In recent months, I have posted a series of descriptions of route cards, on the basis of several groups of prototype cards provided by Ralph Heiss and John Holmes. These can be found via the most recent in the series, which is at this link: http://modelingthesp.blogspot.com/2016/08/route-cards-part-15-additional-examples.html . I find the prototype cards intriguing, and have been thinking about whether and how I could use them in my layout operating scheme.
     One idea occurred to me immediately, partly as a response to a perceived problem in past operating sessions. Here is the problem. Cars which have an intermediate movement, such as confiscated empties or off-spot cars needing to get a final spot, don’t directly have instructions in the usual cycle of Waybill — Empty Car Slip. I have used agent messages in an effort to clarify to crews what is needed (see for example my previous discussion at: http://modelingthesp.blogspot.com/2015/06/operating-with-agent-messages.html ). But as I said, crews often seem to misunderstand (or incompletely understand) this kind of car movement.
     A possible solution was suggested by one of the route cards, namely this one from the Heiss collection, a Union Pacific card. I showed it in one of the prior posts about prototype route cards (you can see that discussion at: http://modelingthesp.blogspot.com/2016/07/route-cards-part-14-still-more-examples.html ).

This could obviously be used as directions to a freight crew, for a non-waybill movement.
     My procedure was simply to clean up this image with a clone stamp in Photoshop, including removal of the UP name, then discard color information in the image to convert the file to black-and-white.
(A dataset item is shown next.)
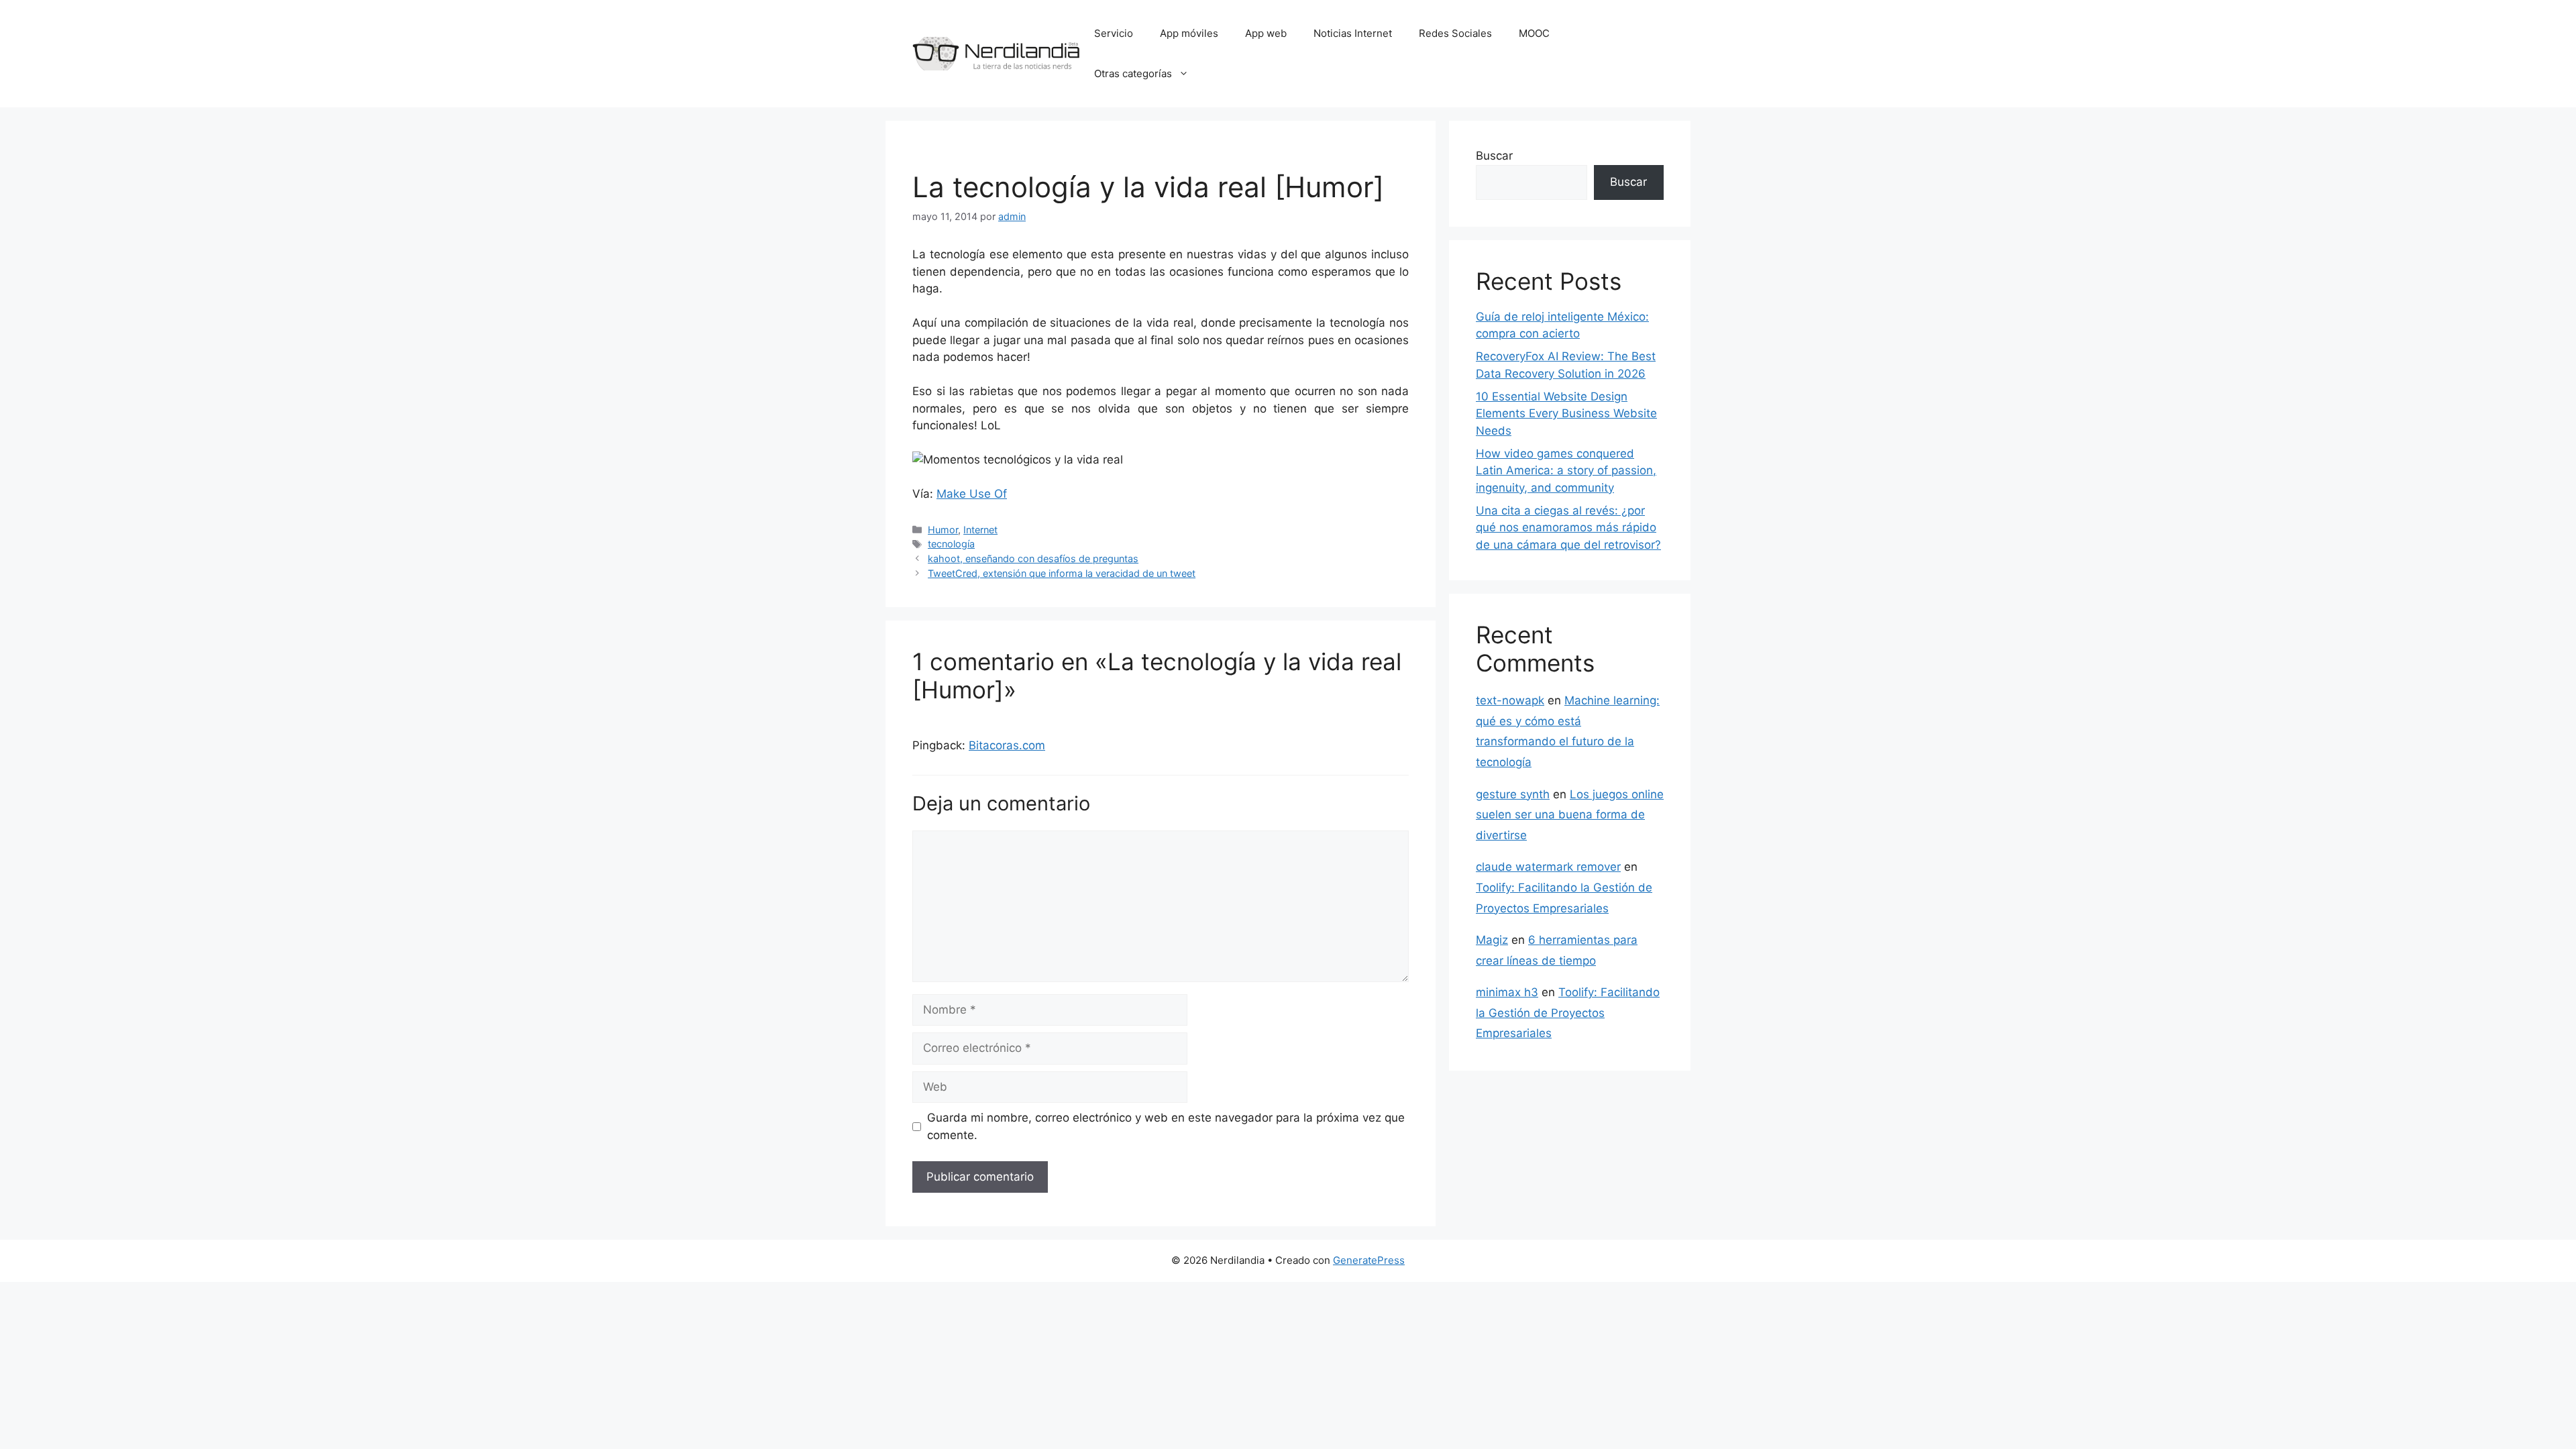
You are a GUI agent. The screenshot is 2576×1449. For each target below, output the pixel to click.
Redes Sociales (1455, 33)
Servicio (1113, 33)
I then re-sized it to match my waybill size and shape, at 2.5 x 3.5 inches, and the resulting card image is shown below.

     The next step is print it on tan paper to give a kind of manila card look. It can then be filled out by hand (as were nearly all prototype cards like this that I have seen). Here’s an example:

You can note here the somewhat manila color of the cards I printed. The directions are to move an off-spot car, GS gondola C&S 17235, from the house track to the team track.
     My experiments so far with this card seem to work well. I will continue to explore its use in future operating sessions, and am also considering other uses for route cards in operation.
Tony Thompson


  1. Tony, this is too funny! Today, as I was searching for more examples on line, I cam across another "Switch This Car" card and thought the SAME thing! I had thought, up to that point, that I was going to have to use "proto waybills" to route my on layout cars, but nope, this solves the problem! I don't know why I didn't make the logic jump before, considering I sent you the above tag, LOL! I think I'm going to put together a clinic for the Garden State RPM meet here in New Jersey this November on it, even though I am still not actively using the "system".
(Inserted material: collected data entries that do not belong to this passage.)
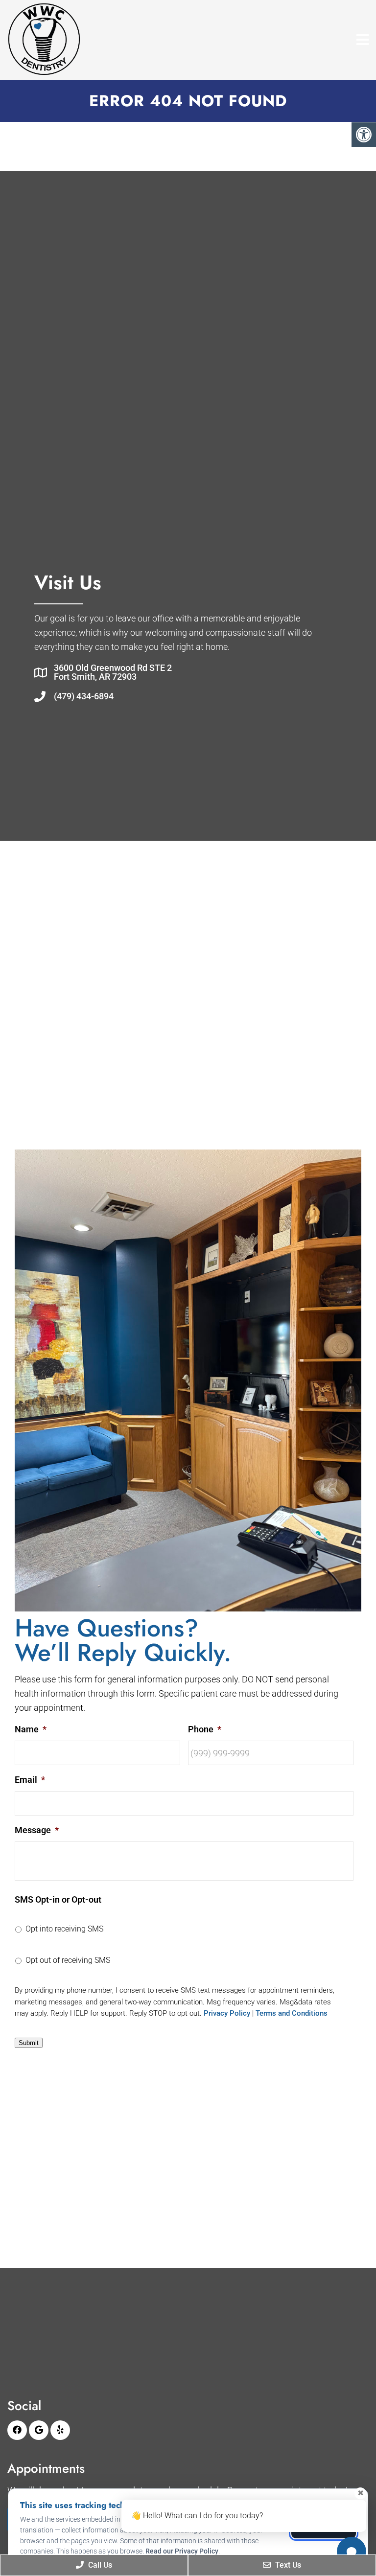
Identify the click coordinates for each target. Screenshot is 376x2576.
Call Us (99, 2565)
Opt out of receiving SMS (67, 1960)
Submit (29, 2043)
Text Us (287, 2565)
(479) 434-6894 (84, 696)
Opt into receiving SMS (64, 1928)
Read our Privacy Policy (181, 2551)
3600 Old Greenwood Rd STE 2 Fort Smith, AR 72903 (113, 672)
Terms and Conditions (292, 2013)
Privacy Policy (227, 2013)
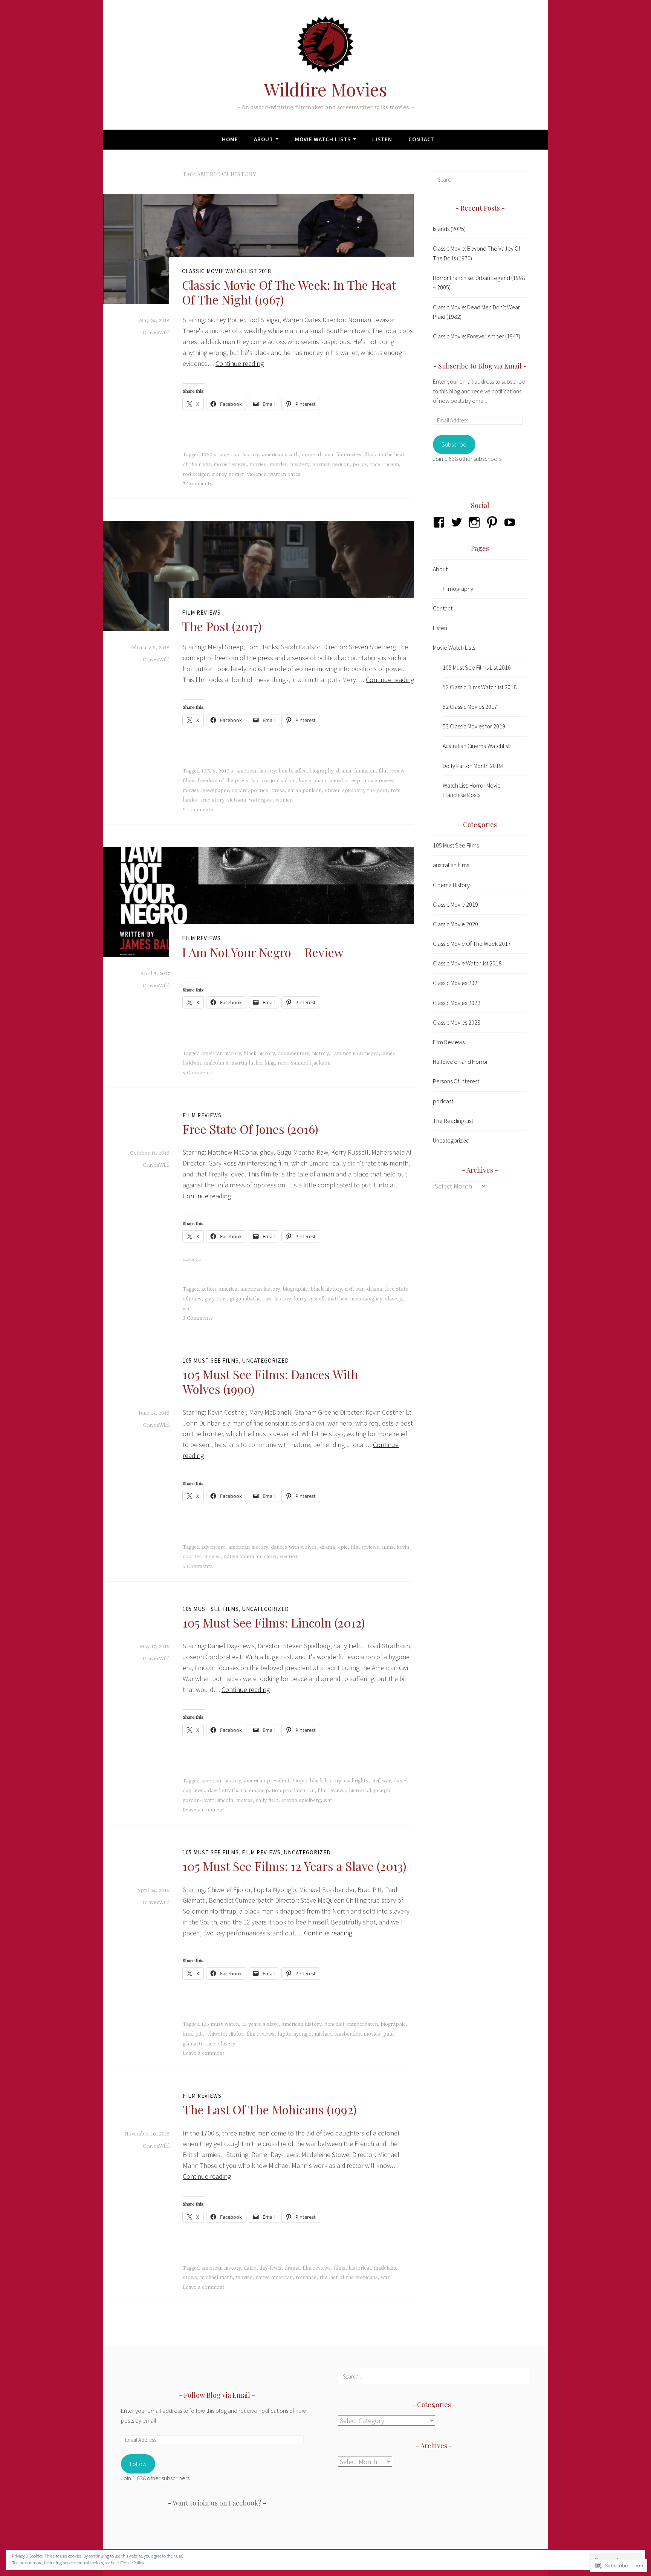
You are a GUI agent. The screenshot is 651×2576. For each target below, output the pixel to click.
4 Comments (198, 1073)
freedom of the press (222, 781)
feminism (365, 771)
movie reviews (230, 465)
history (259, 781)
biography (321, 771)
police (360, 465)
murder (278, 465)
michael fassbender (338, 2034)
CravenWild (156, 333)
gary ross (216, 1299)
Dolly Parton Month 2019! (473, 765)
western (289, 1557)
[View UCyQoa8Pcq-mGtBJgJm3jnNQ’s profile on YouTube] (511, 522)
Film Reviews (201, 612)
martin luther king (253, 1063)
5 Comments (198, 1566)
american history (239, 455)
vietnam (236, 800)
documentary (293, 1054)
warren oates (285, 474)
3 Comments (198, 1318)
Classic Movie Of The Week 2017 (472, 943)
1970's (208, 771)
  2. A clinic would be a great way to share these ideas. Let me know how it turns out. I will probably report in a future post how well the idea works on my layout.
    Tony Thompson

  3. I look forward to trying out these cards at one of your op sessions! I forget: are you now using waybills that are in "landscape" format, or are they still "portrait"?


  4. No, waybills remain "portrait" but I wanted to use the route card in its original shape.
    A whole lot of trackwork just got tweaked for the upcoming session, by a flying crew of experts!